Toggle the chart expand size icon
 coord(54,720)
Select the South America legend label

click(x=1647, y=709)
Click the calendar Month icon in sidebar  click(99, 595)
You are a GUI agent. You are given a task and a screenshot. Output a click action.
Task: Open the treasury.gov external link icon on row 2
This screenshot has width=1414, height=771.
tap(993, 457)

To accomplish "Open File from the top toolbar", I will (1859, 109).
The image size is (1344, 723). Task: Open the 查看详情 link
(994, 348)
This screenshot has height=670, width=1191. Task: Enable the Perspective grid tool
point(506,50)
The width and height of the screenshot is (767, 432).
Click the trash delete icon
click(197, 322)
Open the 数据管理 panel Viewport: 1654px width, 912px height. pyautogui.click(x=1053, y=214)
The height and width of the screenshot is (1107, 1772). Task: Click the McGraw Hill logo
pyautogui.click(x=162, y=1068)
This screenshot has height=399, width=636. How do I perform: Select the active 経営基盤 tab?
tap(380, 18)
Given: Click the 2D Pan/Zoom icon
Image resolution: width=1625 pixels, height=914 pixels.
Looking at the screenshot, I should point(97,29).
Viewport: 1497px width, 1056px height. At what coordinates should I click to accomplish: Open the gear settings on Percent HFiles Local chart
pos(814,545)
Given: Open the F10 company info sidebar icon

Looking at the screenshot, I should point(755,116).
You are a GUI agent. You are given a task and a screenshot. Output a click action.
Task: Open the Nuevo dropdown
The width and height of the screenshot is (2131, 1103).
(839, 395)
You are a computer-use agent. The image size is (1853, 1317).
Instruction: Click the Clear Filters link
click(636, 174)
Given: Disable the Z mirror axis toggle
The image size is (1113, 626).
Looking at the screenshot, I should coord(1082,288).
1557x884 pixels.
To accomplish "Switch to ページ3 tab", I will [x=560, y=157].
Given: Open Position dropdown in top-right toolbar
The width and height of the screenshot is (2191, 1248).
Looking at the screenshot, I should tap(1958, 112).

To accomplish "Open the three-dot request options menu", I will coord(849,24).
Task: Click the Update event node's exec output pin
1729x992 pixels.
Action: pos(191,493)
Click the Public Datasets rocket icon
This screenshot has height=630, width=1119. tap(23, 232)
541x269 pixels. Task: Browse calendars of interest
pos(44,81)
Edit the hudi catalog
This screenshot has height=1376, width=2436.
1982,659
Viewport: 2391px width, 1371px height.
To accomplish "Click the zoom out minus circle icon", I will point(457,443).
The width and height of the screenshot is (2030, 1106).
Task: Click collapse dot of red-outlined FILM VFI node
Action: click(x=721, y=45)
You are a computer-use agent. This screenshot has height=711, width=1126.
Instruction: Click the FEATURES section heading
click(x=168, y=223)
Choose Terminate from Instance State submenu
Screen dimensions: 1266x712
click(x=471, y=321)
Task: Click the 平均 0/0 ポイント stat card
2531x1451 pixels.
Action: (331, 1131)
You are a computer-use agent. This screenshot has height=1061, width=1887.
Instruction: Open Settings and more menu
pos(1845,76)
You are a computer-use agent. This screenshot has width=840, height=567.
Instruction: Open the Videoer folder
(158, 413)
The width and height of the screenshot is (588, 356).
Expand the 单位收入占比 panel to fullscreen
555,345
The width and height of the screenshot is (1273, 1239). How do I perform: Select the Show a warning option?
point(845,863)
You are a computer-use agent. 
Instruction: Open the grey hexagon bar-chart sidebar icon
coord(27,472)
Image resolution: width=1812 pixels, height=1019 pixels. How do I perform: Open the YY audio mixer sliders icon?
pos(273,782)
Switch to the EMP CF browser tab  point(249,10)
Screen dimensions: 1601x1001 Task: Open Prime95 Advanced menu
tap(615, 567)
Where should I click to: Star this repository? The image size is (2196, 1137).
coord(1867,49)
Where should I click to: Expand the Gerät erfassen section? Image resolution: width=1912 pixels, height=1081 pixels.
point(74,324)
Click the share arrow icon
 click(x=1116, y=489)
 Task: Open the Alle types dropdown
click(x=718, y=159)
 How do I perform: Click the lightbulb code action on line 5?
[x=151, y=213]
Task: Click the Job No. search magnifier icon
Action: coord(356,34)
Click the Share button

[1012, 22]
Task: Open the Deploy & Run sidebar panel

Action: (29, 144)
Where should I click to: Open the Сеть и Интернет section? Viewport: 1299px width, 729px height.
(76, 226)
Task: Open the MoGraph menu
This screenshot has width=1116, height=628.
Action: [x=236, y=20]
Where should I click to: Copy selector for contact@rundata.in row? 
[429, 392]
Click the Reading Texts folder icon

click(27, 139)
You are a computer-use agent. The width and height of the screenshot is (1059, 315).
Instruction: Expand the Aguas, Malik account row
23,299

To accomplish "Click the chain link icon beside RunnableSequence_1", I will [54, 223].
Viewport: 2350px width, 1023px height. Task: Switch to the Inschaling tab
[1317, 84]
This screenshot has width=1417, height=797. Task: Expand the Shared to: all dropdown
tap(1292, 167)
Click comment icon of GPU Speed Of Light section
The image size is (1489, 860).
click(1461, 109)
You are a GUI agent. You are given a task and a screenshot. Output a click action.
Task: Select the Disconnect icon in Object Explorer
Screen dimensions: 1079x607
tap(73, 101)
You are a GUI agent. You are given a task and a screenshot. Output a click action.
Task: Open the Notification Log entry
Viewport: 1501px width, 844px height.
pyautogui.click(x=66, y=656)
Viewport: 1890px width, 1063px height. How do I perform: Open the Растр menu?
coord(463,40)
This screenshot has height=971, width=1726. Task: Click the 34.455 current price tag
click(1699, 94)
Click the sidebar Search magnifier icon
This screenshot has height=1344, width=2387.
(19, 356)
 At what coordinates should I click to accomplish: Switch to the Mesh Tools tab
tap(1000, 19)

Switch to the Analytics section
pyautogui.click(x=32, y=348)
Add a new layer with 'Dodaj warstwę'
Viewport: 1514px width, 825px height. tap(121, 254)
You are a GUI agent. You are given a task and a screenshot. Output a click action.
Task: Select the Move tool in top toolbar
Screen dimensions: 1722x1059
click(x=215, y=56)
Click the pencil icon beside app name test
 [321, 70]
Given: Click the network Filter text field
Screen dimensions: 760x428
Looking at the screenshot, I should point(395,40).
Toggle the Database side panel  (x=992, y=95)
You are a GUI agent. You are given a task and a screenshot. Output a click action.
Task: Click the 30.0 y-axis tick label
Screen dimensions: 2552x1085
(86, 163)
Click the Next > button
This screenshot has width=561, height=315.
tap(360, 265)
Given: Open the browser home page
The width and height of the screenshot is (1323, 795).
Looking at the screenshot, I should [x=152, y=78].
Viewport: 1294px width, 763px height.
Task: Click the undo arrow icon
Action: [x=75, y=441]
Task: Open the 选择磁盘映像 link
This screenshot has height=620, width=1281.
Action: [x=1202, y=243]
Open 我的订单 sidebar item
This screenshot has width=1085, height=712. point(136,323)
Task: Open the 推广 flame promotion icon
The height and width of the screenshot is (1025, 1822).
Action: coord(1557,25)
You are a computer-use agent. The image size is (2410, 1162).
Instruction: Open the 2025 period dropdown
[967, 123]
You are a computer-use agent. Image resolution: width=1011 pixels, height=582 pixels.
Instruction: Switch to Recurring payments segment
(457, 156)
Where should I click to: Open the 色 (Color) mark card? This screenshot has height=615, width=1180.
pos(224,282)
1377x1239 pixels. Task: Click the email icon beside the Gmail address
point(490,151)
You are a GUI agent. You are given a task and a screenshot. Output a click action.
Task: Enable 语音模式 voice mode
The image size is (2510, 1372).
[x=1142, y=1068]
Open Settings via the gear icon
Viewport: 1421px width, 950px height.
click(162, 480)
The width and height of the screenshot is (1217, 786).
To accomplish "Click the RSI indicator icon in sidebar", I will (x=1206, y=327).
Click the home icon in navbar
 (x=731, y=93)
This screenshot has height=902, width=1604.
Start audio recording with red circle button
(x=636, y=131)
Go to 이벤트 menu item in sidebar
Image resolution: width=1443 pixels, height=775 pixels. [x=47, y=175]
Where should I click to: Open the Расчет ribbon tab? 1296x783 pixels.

────

• EXERCISE AIM: Only the lines with "browser" are needed; find them in the records and copy each one.

• WRITTEN SOLUTION:
Switch to the EMP CF browser tab  point(249,10)
Given: Open the browser home page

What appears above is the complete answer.